What will AI do to jobs?
There is a huge gap between what current models are capable of, and how they’re being currently used. AI is going to automate jobs away; AI is also going to increase productivity, and to create new jobs.
The good news. Take programming, for example: if one AI-assisted programmer can do the work of 10 StackOverflow-assisted programmers, then we will build much more software. This is the Jevons Paradox. So programming teams may shrink, but they will proliferate. And we’ll also need many more prompt engineers and product managers. So, perhaps fewer programmers per team, but more teams, and work created for other roles.
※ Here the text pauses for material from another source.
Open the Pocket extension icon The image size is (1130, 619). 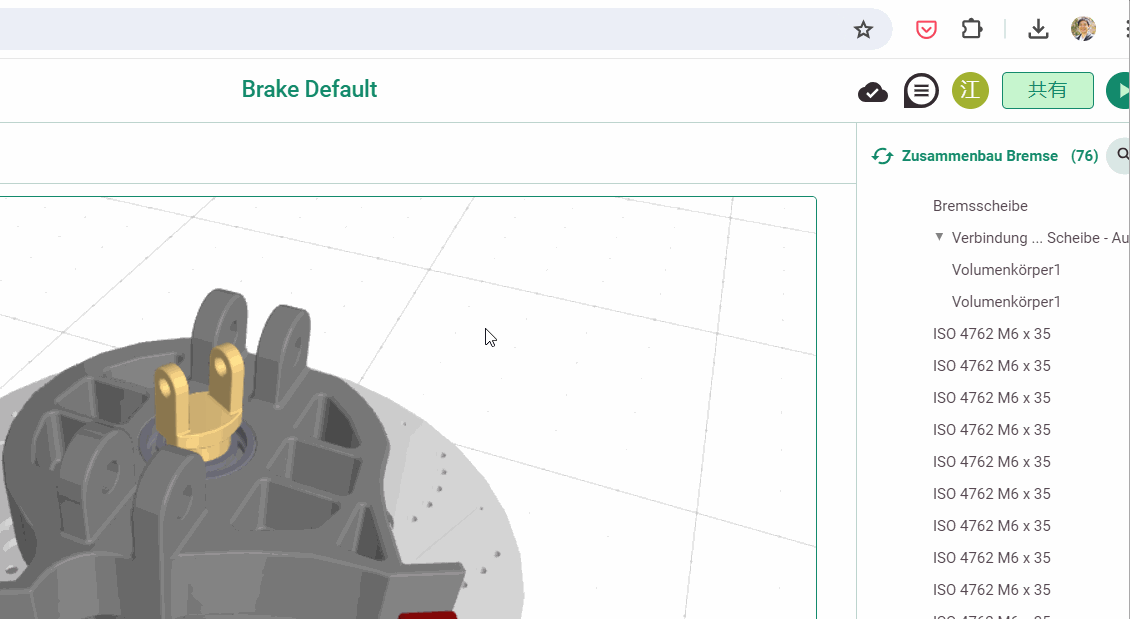pyautogui.click(x=926, y=29)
We might imagine that the same will be true for many of the other fields where AI-assistance will turbocharge productivity. There will be orders of magnitude more writing, more lawsuits, more art, more architecture.
The bad news. Technological unemployment is going to be sweeping and faster than anything we’ve seen before. It won’t be obvious in the next year or two, but it will be stark by the 2030s. This is terrifying. Even if new jobs are being created, there will be a lag, and the people who lost their jobs may not be qualified for the new jobs. People will move towards jobs in lingering niches where AI can’t yet compete, perhaps involving physical interactions (like hairdressing and plumbing), and rich human interactions (like therapy and care work). And worse still, if the pace of AI continues to speed up, then even those new jobs will probably be automated (to a 'good enough' degree) before long.
Will there be a limit to how far AI improves? In the long run, no. In the short run, yes there will be limits to how far scaling data & compute will get us, but still exceeding most knowledge workers for most tasks. So on balance, the tsunami of technological unemployment will outpace Jevons Paradox.
What hope is left? The optimistic, post-scarcity vision is that we fund Universal Basic Income through taxation. But that feels like a global optimum, with many local pessimums in between - in other words, it's hard to see how we get there from here, without a few rapacious Silicon Valley winners taking all.